In the diverse ecosystem of relational databases, data type aliases are a common yet valuable feature. Simply put, an alias, also known as a synonym, is another name for a foundational system data type. For example, INTEGER might be the default system type, and aliases may include INT and INT4 (as in Postgres).
Here are examples of aliases from other databases:
Default: NUMBER
Aliases:
(With precision) DECIMAL, NUMERIC
(Without precision) INT, INTEGER, BIGINT, SMALLINT, TINYINT, BYTEINT
Default: INT64
Aliases: INT, SMALLINT, INTEGER, BIGINT, TINYINT, BYTEINT
While nearly every major database platform supports some level of aliasing, its utility goes beyond mere syntactic preference. Aliases often play a vital role in technical strategy.
The Utility of Aliases
Data type aliases are essential for maintaining agility and integrity in your data architecture:
- Simplified migrations: When moving data between platforms with different naming conventions (e.g., Postgres to Snowflake), aliases allow you to map incoming schemas to native types without complex transformation logic.
- Data model integrity: Aliases allow teams to enforce standardized naming conventions in their logical models that align with the business domain language, rather than being forced to use the rigid syntax of a specific physical database.

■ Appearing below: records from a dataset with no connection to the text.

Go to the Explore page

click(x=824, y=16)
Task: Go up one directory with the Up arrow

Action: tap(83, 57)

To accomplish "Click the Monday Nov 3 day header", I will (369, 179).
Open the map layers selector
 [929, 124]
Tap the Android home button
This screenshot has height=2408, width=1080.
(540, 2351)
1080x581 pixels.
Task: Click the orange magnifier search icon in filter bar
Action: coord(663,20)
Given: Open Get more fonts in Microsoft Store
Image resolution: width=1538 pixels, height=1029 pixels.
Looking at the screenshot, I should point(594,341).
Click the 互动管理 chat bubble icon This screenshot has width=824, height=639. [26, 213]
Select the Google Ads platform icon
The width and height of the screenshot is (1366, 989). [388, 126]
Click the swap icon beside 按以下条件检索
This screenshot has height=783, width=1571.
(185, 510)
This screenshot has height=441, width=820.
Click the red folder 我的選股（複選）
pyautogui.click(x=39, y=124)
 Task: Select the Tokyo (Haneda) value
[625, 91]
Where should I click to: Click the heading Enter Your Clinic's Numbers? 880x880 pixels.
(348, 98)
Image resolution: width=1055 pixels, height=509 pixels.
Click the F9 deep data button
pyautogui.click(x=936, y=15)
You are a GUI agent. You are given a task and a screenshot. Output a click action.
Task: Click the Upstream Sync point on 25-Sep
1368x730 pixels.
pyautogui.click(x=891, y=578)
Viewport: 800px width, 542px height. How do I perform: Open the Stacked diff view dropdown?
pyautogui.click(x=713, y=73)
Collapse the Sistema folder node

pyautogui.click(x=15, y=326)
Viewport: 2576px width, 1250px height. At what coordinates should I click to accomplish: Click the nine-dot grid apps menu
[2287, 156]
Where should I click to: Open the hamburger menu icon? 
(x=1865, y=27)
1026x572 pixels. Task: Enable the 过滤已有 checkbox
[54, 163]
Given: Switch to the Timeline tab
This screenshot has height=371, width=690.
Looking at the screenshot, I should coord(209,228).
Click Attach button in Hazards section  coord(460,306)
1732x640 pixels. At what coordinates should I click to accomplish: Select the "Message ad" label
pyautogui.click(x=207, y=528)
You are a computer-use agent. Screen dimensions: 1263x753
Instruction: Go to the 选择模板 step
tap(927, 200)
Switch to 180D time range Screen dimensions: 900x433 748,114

SqlDBM recognizes this necessity and natively supports aliases and synonyms for all our databases, ensuring that your diagrams accurately reflect the flexibility of your physical DDL.
Synchronization Options in Snowflake
A common challenge for data engineers, however, is keeping the idealized data model in perfect sync with the physical database. Most databases “normalize” aliased data types into the system defaults during deployment. For example, you might create a table with a STRING column, but the generated DDL returns VARCHAR(16777216).
This creates drift between your model definition and the actual database state.
Snowflake has addressed this directly with a specific parameter designed for high-fidelity DDL generation.
ENABLE_GET_DDL_USE_DATA_TYPE_ALIAS
Snowflake provides an account or session-level parameter that controls how data types are rendered when you use the GET_DDL function.
By default, Snowflake behaves like most databases, converting aliases to their underlying base types. However, by enabling the “use data type alias” parameter, you can force Snowflake to preserve your original intent.
ALTER SESSION SET ENABLE_GET_DDL_USE_DATA_TYPE_ALIAS = TRUE;
When this parameter is enabled, if you define a column as STRING, the GET_DDL output will respect that choice and return STRING, rather than converting it to the underlying VARCHAR default.
For full technical details on implementing this parameter, refer to the official Snowflake documentation.
Conclusion
Whether your database supports preserving aliases in the physical model, knowing the supported data types and their synonyms is always handy for reading and validating SQL. During a migration, aliases can help preserve data model integrity and ensure a one-to-one mapping in a lift-and-shift scenario.
Snowflake users can take advantage of a system parameter to enable saving aliases specified in the original DDL. This feature is ideal for teams demanding perfect synchronization between their modeled DDL and physical implementation, ensuring that automated deployment pipelines and schema comparison tools run smoothly without flagging false positives due to alias conversion.